Trump, unlike his predecessors, hasn’t started wars, but he has sown disruption by weaponizing the U.S. economy
Donald Trump has become quite comfortable deploying the U.S. economy both as lure and as threat. In London on a state visit, he tweeted that the U.K. could expect a “big Trade Deal” with the U.S. once it “gets rid of the shackles” to the European Union. In the previous week, a short one in Washington because of the Memorial Day holiday, he still found time to escalate hostilities in America’s economic war with just about everyone.
The countries of the EU had already been in that firing line.
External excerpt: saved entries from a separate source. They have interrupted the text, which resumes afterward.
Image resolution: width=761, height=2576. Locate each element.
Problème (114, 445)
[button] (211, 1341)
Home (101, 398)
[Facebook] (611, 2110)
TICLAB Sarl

On May 29 news broke that Trump had threatened them with sanctions on the grounds that they’re attempting—not very successfully—to trade with Iran, as they are entitled to do under international law. The next day, Trump warned Mexico that he would impose tariffs on all its exports to the U.S. and steadily ratchet them up until Mexico shuts down the northward flow of migrants. On June 1, he removed India from a list of developing countries that receive special trade privileges because it hasn’t done enough to open its markets to U.S. companies. The New York Times reported on June 2 that Trump had considered tariffs on Australian aluminum until the Pentagon objected.
The salvos were sideshows to what’s becoming the main event in the second half of Trump’s term: his campaign to rewrite the rules by which the U.S. trades with China. But all of Trump’s tariffs, sanctions, and trade policies show how the president has broadened his definition of national security to include the U.S. economy, which he’s turned into a weapon to use against allies as well as his main strategic rival.